Directions for this task:
Every entry in the data that follows should come back exactly, pictures aside.

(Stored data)
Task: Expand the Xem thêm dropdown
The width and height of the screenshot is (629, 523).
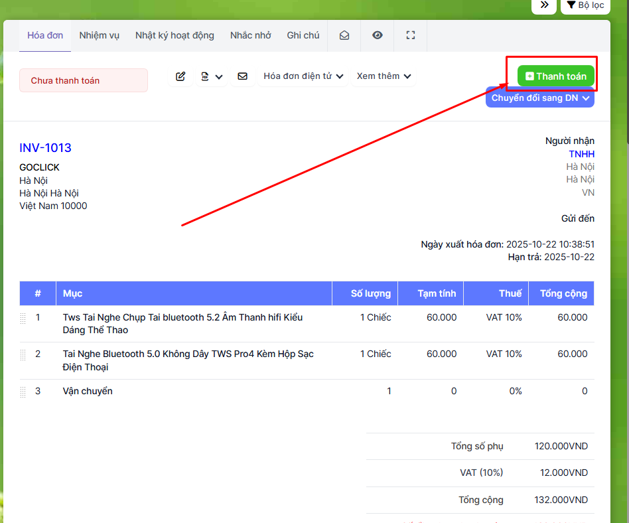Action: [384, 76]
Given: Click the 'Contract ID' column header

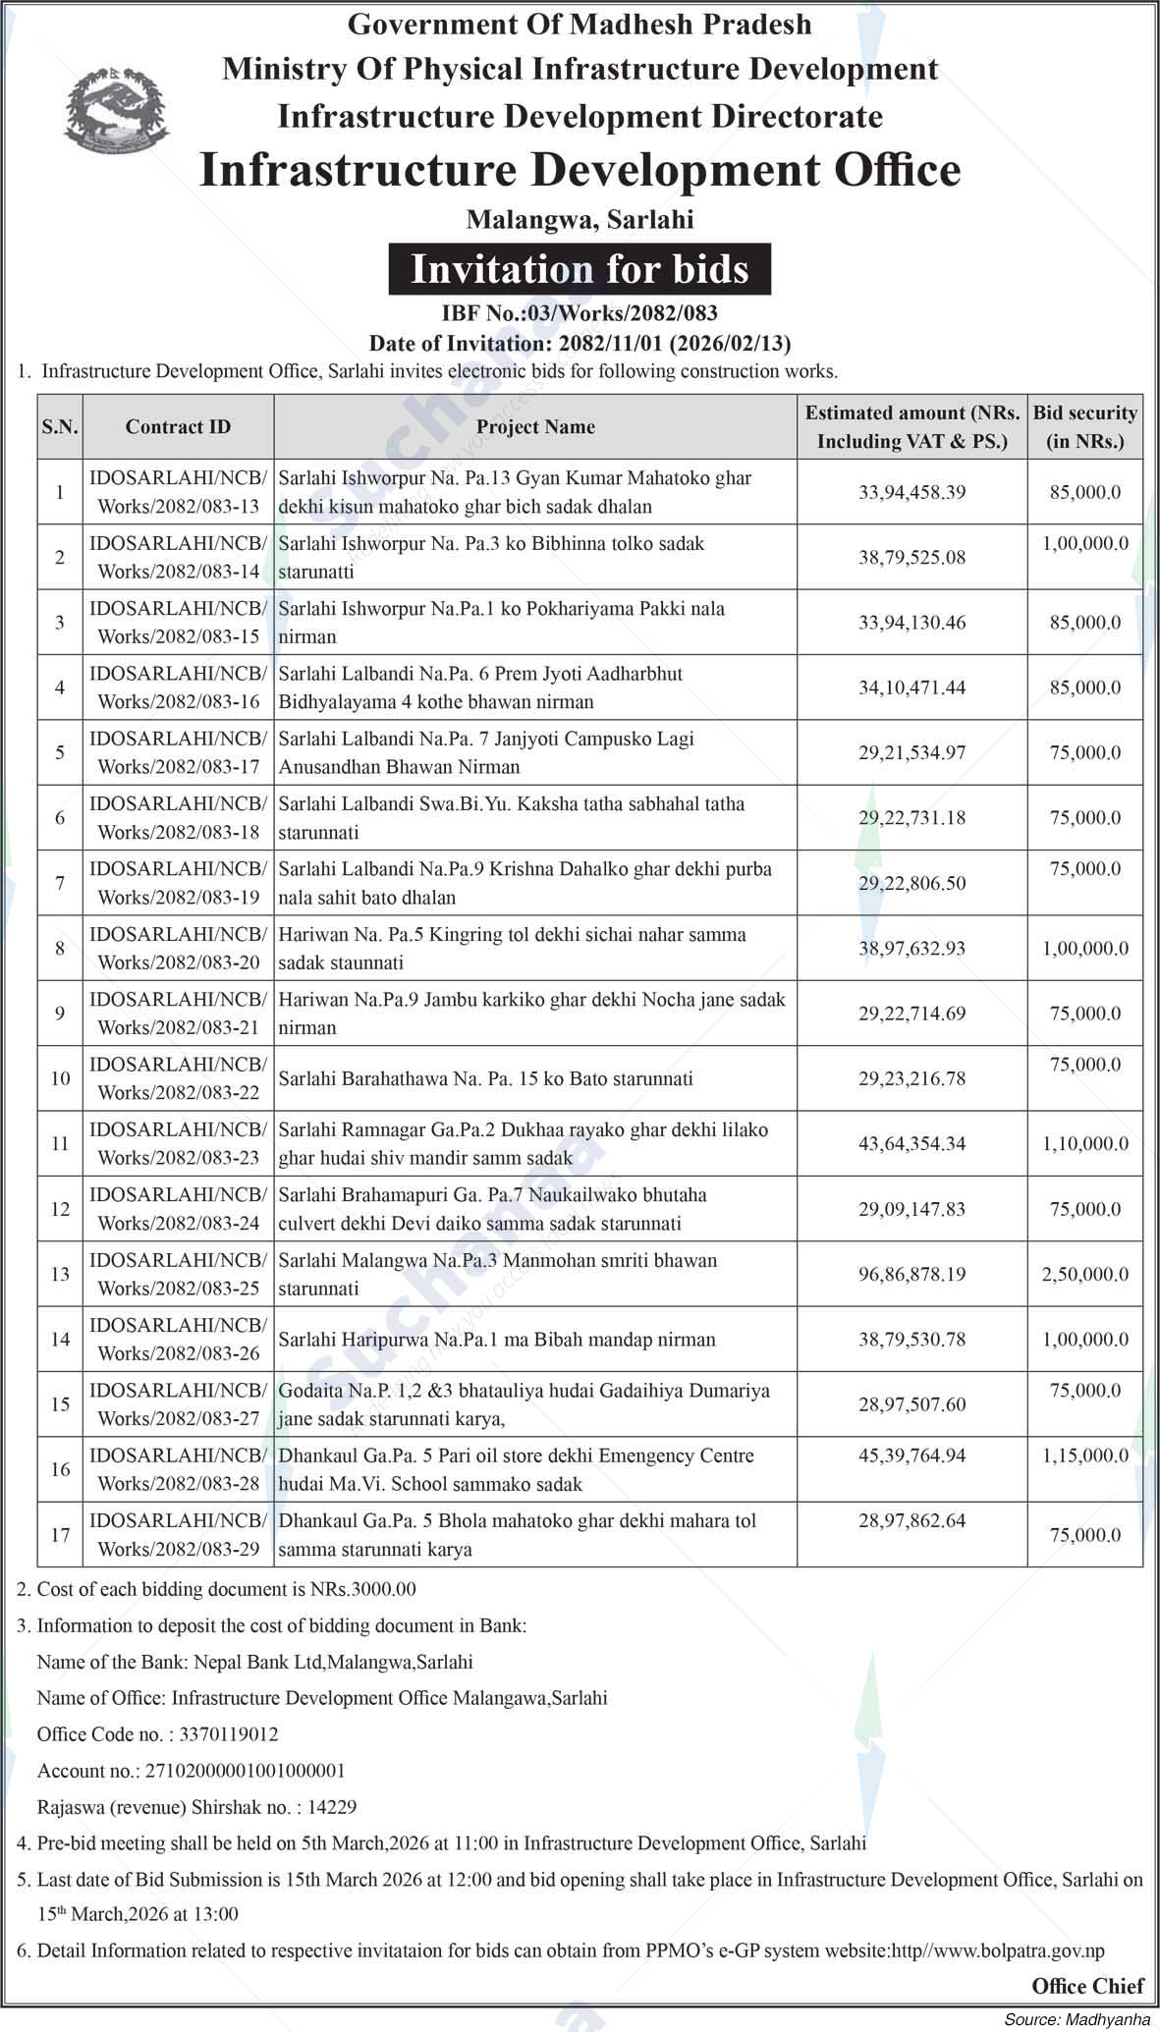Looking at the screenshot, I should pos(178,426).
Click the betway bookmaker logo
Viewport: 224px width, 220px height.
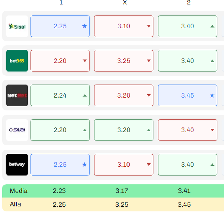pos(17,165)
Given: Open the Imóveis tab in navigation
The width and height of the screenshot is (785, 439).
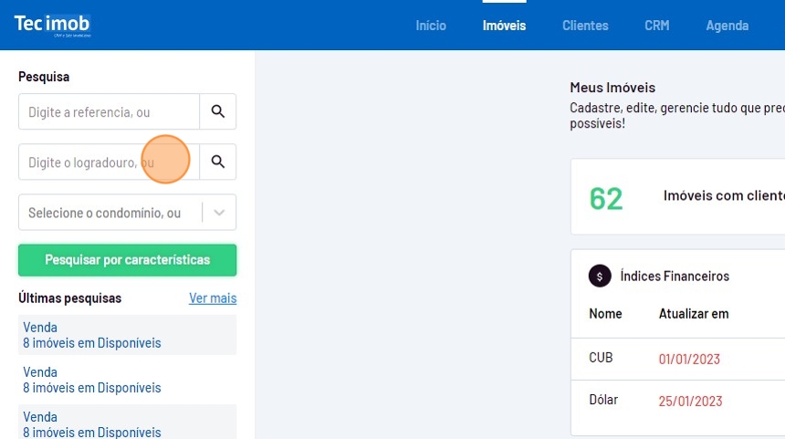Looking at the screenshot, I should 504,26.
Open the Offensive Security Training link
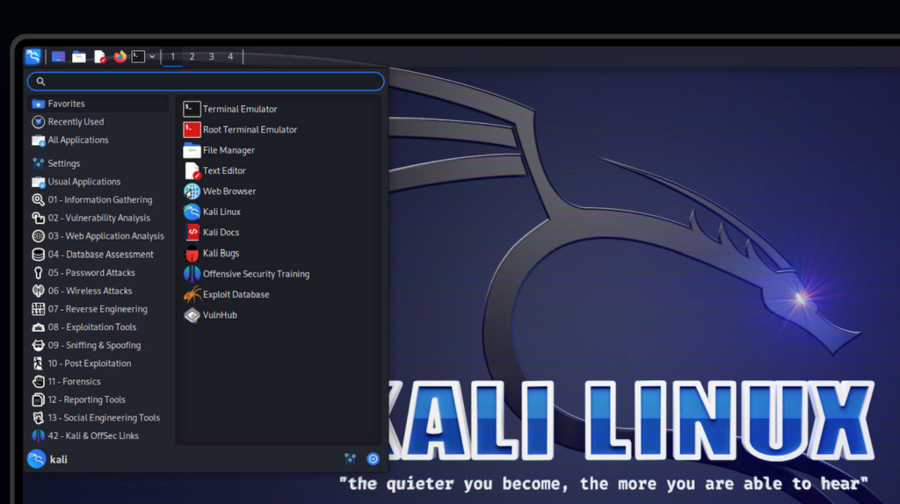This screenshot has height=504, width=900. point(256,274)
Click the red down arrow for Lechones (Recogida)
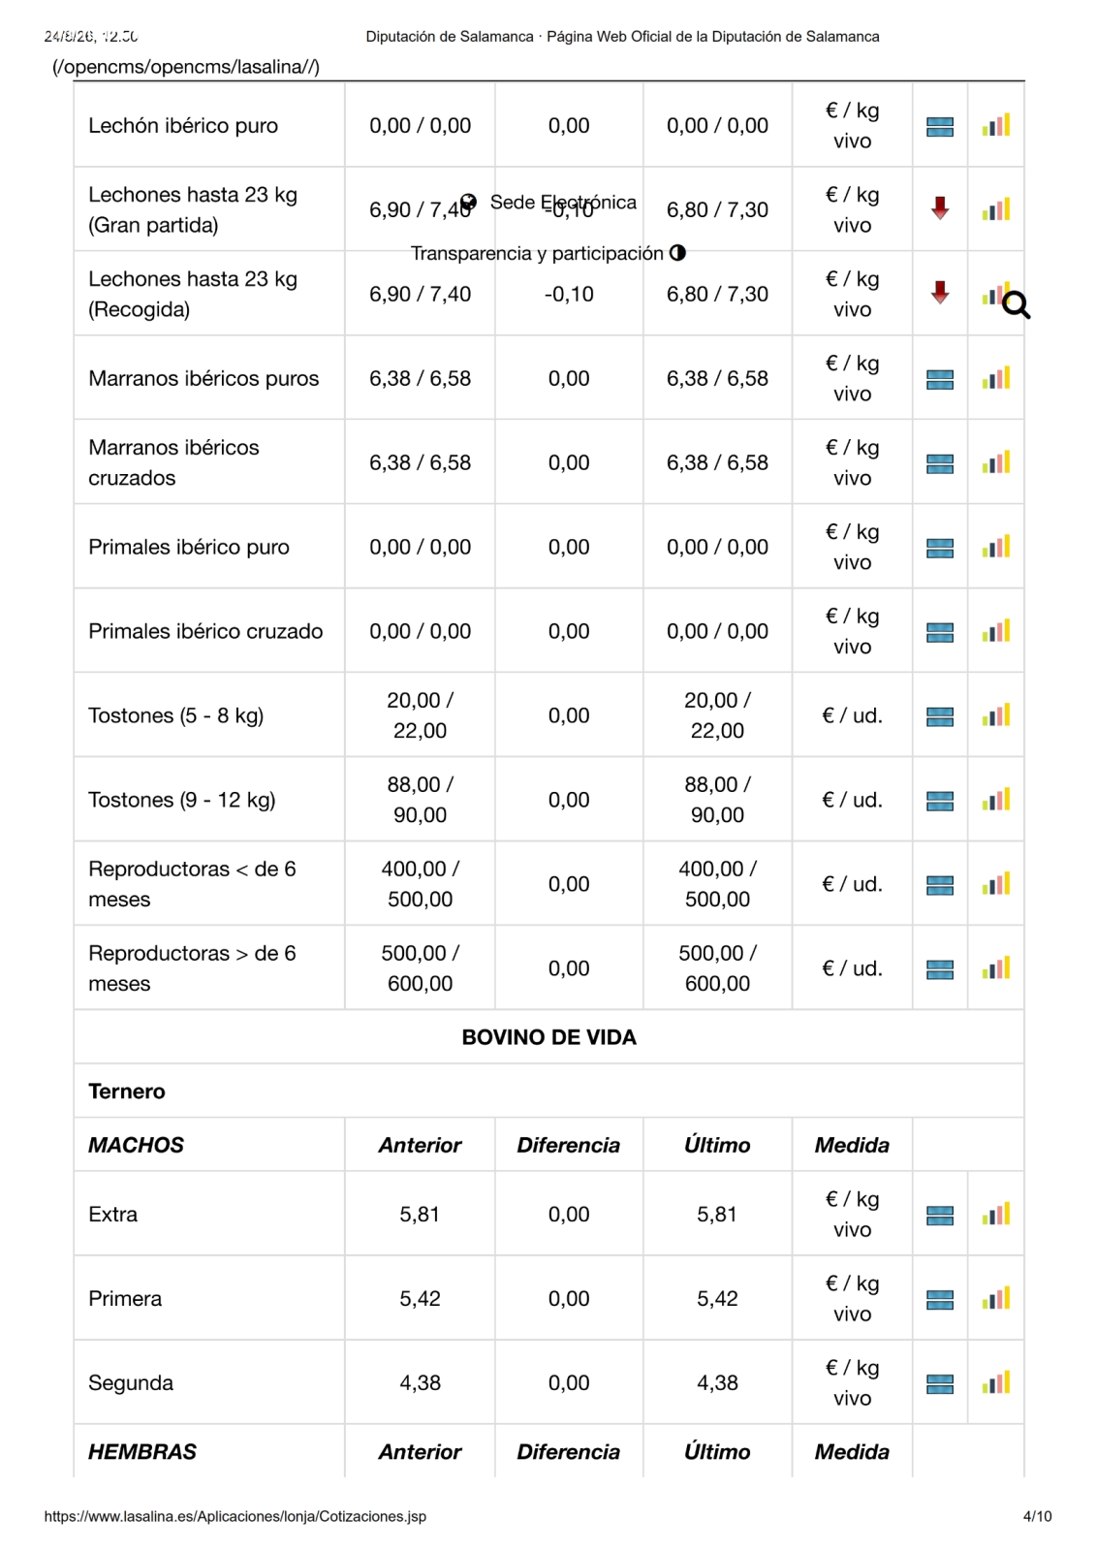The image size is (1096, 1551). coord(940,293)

Worked solution:
Task: Expand the Xem thêm dropdown
The width and height of the screenshot is (629, 523).
Action: [384, 76]
Given: Click the 'Contract ID' column header

Looking at the screenshot, I should pos(178,426).
Click the betway bookmaker logo
Viewport: 224px width, 220px height.
pos(17,165)
Given: Open the Imóveis tab in navigation
The width and height of the screenshot is (785, 439).
Looking at the screenshot, I should 504,26.
Open the Offensive Security Training link
This screenshot has height=504, width=900. point(256,274)
Click the red down arrow for Lechones (Recogida)
The image size is (1096, 1551). coord(940,293)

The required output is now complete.